Ulf Herman, der mit bürgerlichem Namen Ulf Nadrowsky heißt, wurde am 04. April 1966 in Hildesheim geboren und lebt auch heute noch in dieser Gegend. Schon in frühen Jahren entdeckte Ulf seine Liebe zum Sport. So wurde er zum Beispiel Landesmeister im Schwimmen seiner Altersklasse. 

Er besuchte die Grundschule, dann die Oberschule, wechselte dann auf die Realschule und nach Abschluß dieser, auf die höhere Handelsschule in Hildesheim. 

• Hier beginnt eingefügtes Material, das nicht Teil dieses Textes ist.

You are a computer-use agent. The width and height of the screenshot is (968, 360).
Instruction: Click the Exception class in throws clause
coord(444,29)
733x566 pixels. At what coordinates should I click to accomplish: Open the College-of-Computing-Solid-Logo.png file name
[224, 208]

Auch in anderen Sportarten ging Ulf auf. So waren da unter anderem Segeln, Skifahren, Leichtathletik, Schießen und Judo. Den ersten Kontakt zum Wrestling hatte Ulf mit 13 Jahren, als seine Eltern ihn damals zu einem Turnierabend in Hannover mitnahmen. Damals bestand noch das Jugendverbot, aber da er ziemlich groß gewachsen war, war es kein Problem, ihn in das Zelt zu bekommen. 

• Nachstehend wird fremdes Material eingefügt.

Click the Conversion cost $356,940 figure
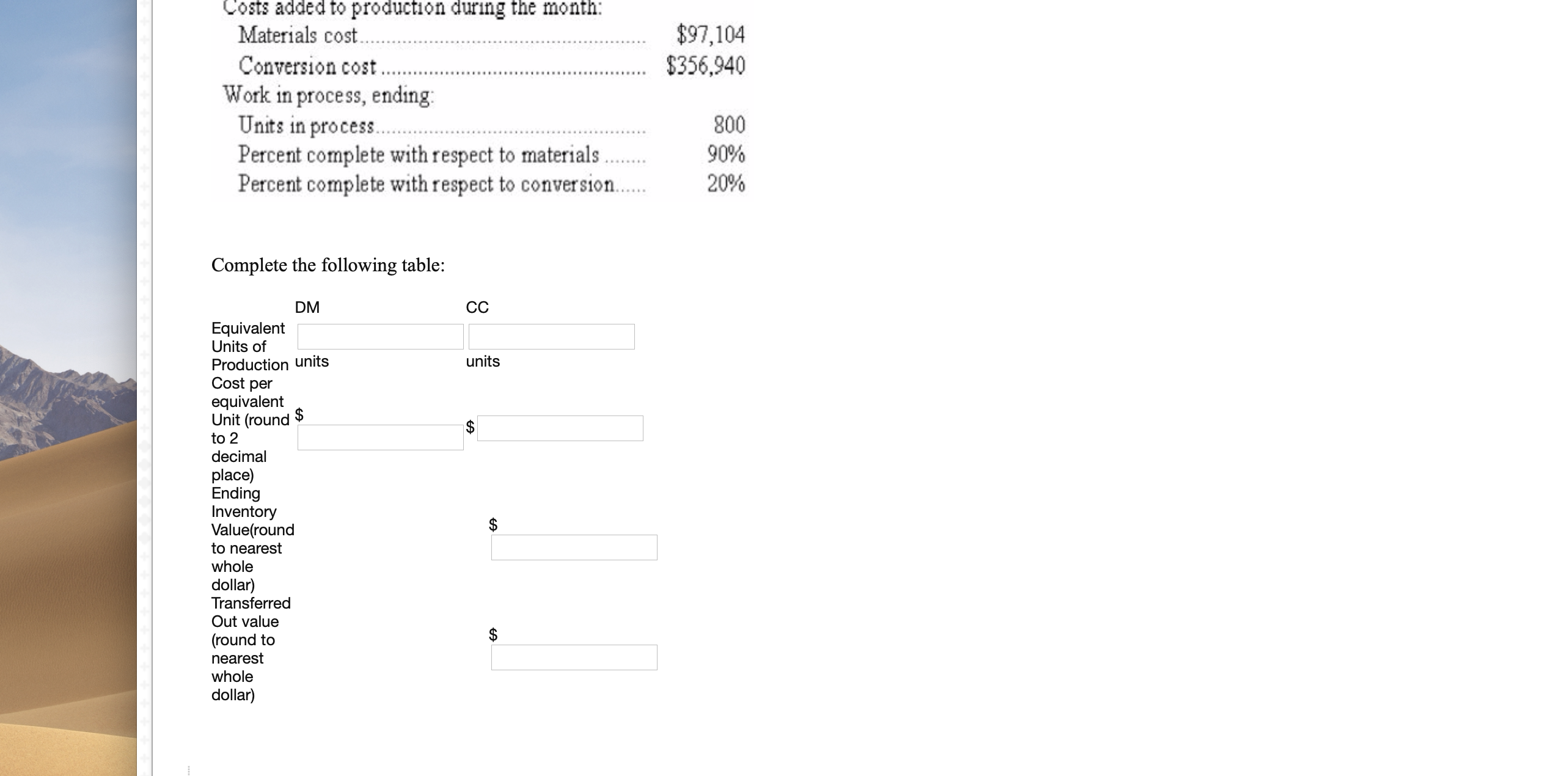The image size is (1568, 776). [x=706, y=65]
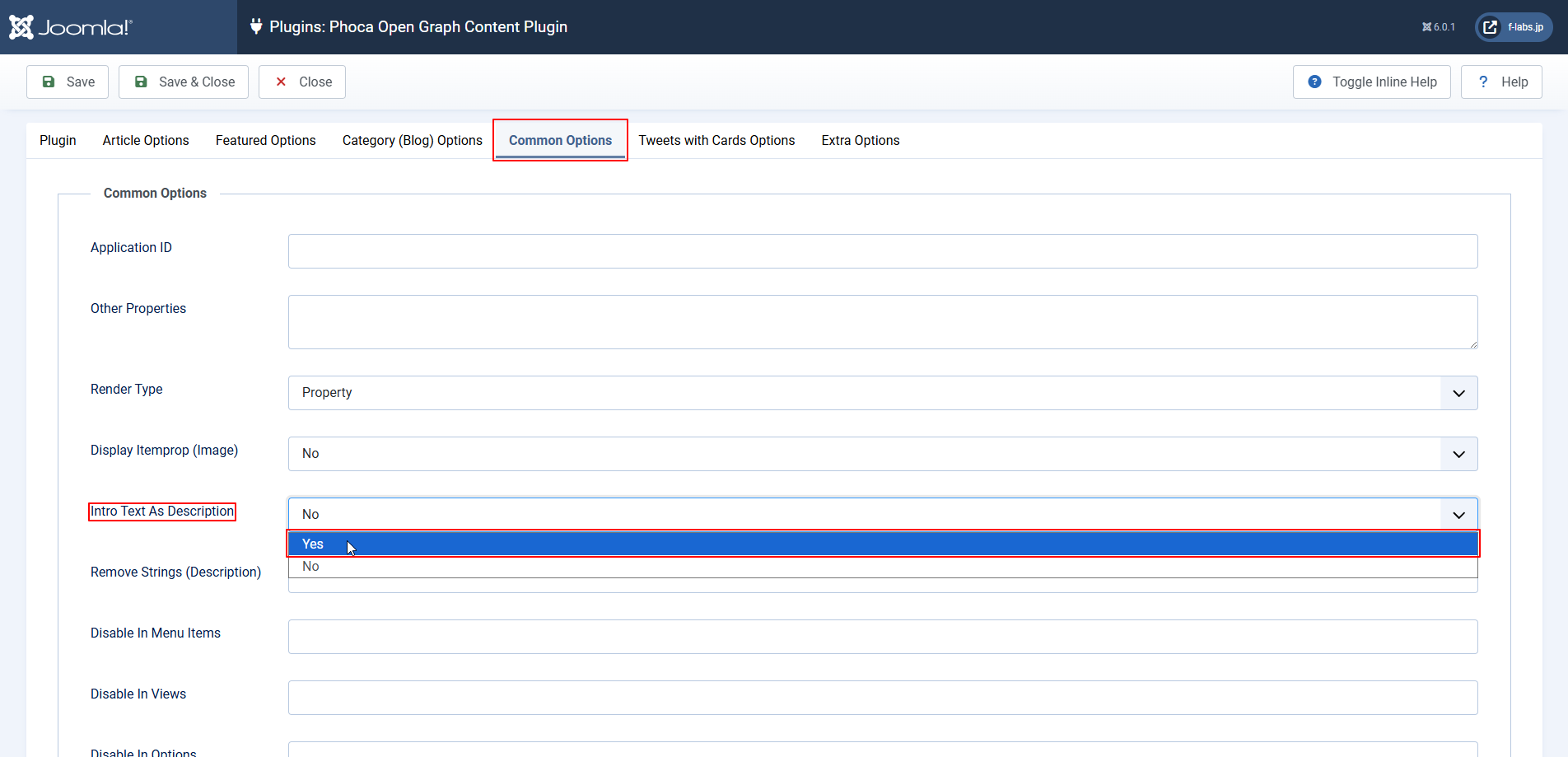Click the Disable In Menu Items field
The height and width of the screenshot is (757, 1568).
[882, 637]
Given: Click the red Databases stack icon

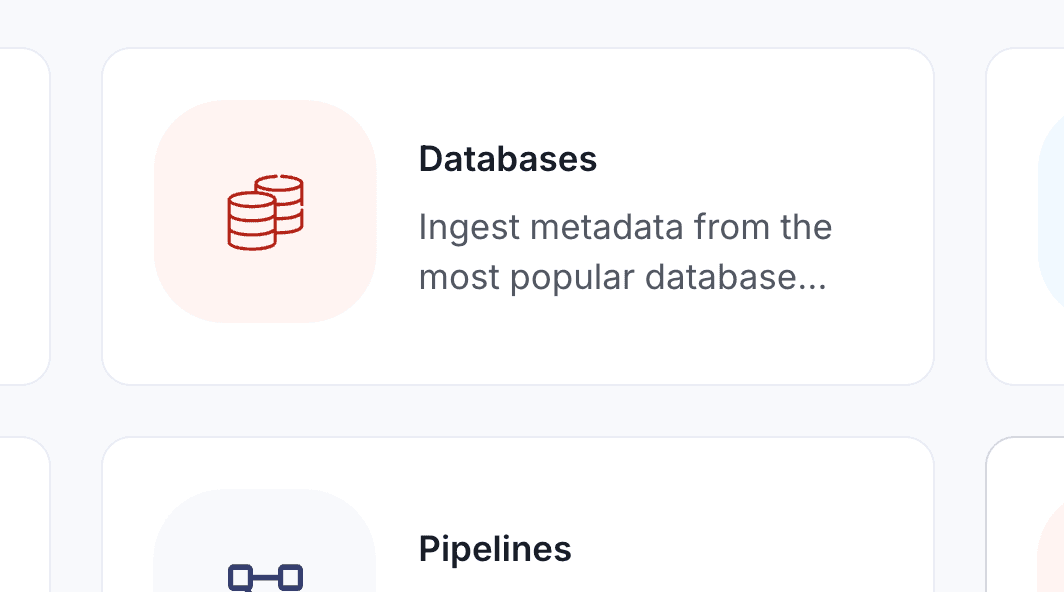Looking at the screenshot, I should click(265, 211).
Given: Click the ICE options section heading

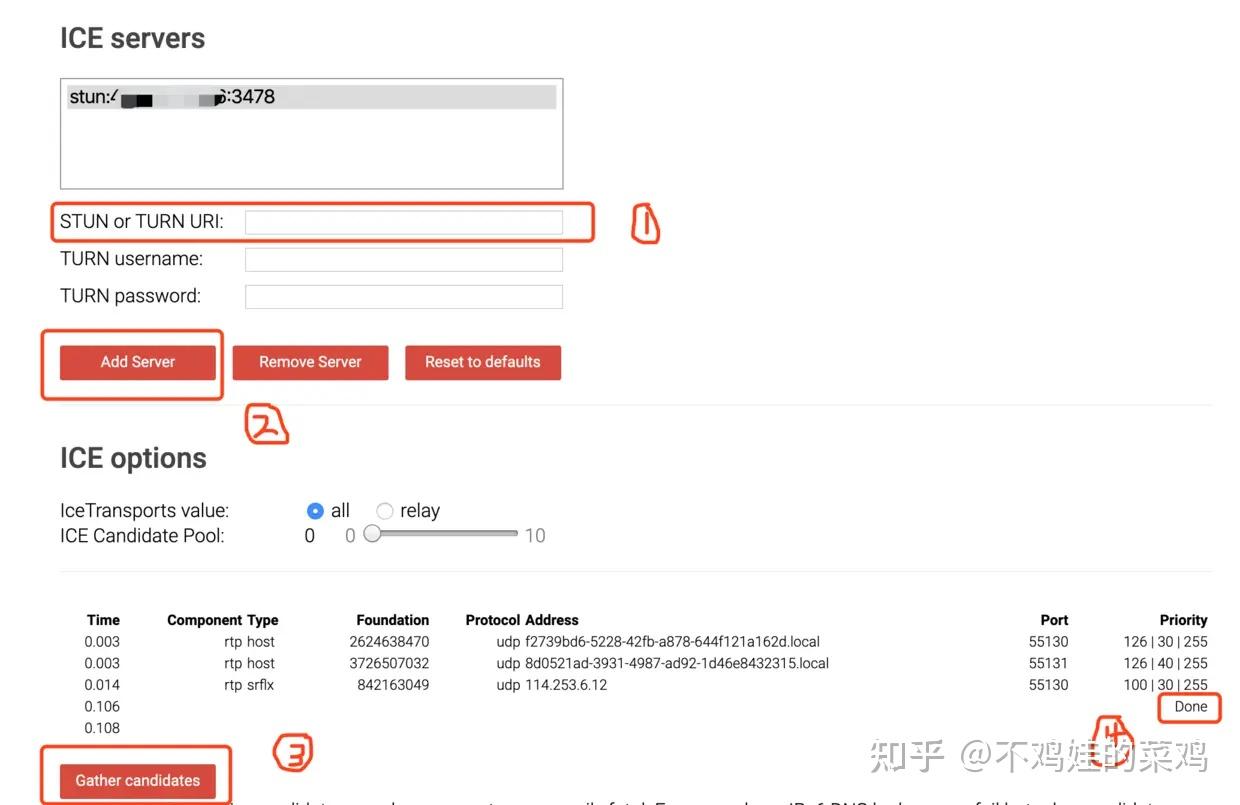Looking at the screenshot, I should [x=133, y=458].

Das damalige Wrestling war damals ziemlich unterschiedlich zu dem, was wir heute kennen. Es bestand hauptsächlich aus Mattenringkampf, und es gab kaum Aktionen vom oder übers oberste Ringseil (sprich Highflying), doch von diesem Tag an, interessierte sich Ulf für das Wrestling. Doch es sollte ein langer Weg werden, bevor er  das erste Mal in den Ring steigen sollte.

Vom  Schwimmeister 

zum  Wrestler

Foto: Ulf als kleiner Fratz ;-) und Papa
Paul im Hintergrund           

Nach Abschluß der Handelsschule begann Ulf eine Ausbildung zum Schwimmeister, die er auch erfolgreich beendete. In dieser Zeit machte Ulf seine ersten Erfahrungen mit Krafttraining, da sein damaliger Chef Seniorenweltmeister im Gewichtheben war und die gesamte Belegschaft automatisch Gewichtheben machte. Während dieser Jahre besuchte er immer wieder das Turnier in Hannover und verfolgte US-Wrestling im Kabelfernsehen, so daß sich daraus eine stetige Begeisterung für das Wrestling entwickelte, anfangs von vielen belächelt, doch all jene wurden später eines besseren belehrt. 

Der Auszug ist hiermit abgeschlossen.